Burberry Hong Kong will ride out downturn
Burberry Hong Kong stores will continue to trade as they are with no short-term plans to close any stores, despite a “double-digit” same-store sales decline over the last quarter.
The UK-headquartered luxury apparel brand reported a disappointing half-year profit overnight, with operating profit down 5 per cent on revenue up 5 per cent. A one-off charge of £26.1 million from the write-down of its struggling beauty business hammered year-on-year comparisons.
CFO Carol Fairweather told a media conference call Burberry has “no near-term plans to close stores” in Hong Kong.
But while Hong Kong continued to struggle, Burberry Asia showed significant improvement, sales down in the “low single digits”. It appears Mainland Chinese consumers are buying the brand’s products at home, rather than in Hong Kong. Efforts to attract locals into Hong Kong stores have so far failed to pay off.
Nivindya Sharma, senior analyst with Verdict Retail, says brand’s story remains broadly the same, with wholesale and licensing continuing to drag down total revenue growth.
Beyond Asia, first-half year retail revenue was boosted by a 30 per cent uplift in second quarter UK like-for-like sales as shoppers rushed to take advantage of the weaker pound helping the EMEIA region to grow 10 per cent.
“However, the Americas remain a particular bugbear for the luxury player, as the continuing struggle of department stores in the region and their resultant tighter inventory controls hurt Burberry’s wholesale revenue, while a volatile political environment dampens domestic customer demand further in the second half, affecting retail division revenue,” says Sharma.

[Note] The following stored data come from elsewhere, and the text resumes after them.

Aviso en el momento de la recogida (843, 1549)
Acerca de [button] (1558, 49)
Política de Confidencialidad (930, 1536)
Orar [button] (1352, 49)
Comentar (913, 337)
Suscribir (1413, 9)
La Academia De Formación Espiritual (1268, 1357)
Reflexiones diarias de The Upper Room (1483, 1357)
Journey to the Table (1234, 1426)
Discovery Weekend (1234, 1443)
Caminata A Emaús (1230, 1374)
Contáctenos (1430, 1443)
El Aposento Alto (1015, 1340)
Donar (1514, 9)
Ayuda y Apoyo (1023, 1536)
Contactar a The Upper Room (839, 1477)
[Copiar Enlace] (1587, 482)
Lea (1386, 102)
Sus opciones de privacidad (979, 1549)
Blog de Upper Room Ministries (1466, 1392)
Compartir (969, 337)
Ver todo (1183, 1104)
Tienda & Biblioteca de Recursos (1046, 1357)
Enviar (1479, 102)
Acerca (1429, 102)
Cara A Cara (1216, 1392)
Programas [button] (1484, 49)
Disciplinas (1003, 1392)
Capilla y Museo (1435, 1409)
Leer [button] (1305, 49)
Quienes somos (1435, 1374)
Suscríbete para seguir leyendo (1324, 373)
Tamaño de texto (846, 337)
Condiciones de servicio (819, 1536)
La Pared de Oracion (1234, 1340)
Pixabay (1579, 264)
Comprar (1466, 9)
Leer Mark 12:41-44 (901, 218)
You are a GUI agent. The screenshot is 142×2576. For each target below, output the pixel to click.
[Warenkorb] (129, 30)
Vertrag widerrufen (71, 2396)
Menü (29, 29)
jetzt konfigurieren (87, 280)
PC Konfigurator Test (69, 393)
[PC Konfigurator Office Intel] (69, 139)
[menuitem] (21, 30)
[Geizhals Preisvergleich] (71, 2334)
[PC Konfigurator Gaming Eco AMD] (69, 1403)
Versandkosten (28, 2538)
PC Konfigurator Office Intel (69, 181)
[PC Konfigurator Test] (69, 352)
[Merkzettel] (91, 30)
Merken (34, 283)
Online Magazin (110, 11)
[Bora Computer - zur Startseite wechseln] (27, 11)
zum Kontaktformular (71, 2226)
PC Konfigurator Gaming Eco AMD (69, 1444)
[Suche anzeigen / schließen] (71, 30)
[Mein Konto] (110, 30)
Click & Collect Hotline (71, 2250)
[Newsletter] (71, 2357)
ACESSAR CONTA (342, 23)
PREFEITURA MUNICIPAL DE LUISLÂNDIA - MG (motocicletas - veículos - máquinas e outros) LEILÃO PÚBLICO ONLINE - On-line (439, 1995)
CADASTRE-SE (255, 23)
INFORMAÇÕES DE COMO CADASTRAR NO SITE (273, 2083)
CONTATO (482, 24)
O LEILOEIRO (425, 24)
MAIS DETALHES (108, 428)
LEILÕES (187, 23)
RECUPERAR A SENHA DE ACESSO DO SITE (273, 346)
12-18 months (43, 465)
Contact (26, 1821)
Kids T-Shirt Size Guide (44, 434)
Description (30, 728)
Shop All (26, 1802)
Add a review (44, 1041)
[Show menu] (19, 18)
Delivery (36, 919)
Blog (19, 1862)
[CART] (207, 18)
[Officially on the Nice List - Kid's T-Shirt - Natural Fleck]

Burberry expects the second half year to be broadly the same as the first half and has kept its profit guidance for the full-year unchanged – licensing will be the main drag on growth due to the expiry of a number of Japanese licenses, while net new space is expected to contribute low single-digit percentage growth to the full year overall.
“The environment for luxury brands will remain challenging over the remainder of 2016 and into 2017 as consumer confidence remain shaky across markets affecting disposable incomes, and new CEO Marco Gobetti will have quite the task at hand when he takes over in early 2017, to ensure Burberry weathers the storms ahead,” predicts Sharma.
“However, the luxury brand has many aces up its sleeve especially in terms of product innovation and customer experience. Its first see-now buy-now collection launched in stores in September and will help the retailer tap into customer demand for fresh-off-the-runway clothing that can be worn straightaway, while the recent revamp of burberry.com to make it more customer-responsive, will improve conversion levels and customer satisfaction.”
The company will also likely be focusing on restoring its ailing beauty business. Four years ago it bought back its beauty and fragrances licenses, saying there were significant opportunities in the space. Underlying first-half sales falling 17 per cent.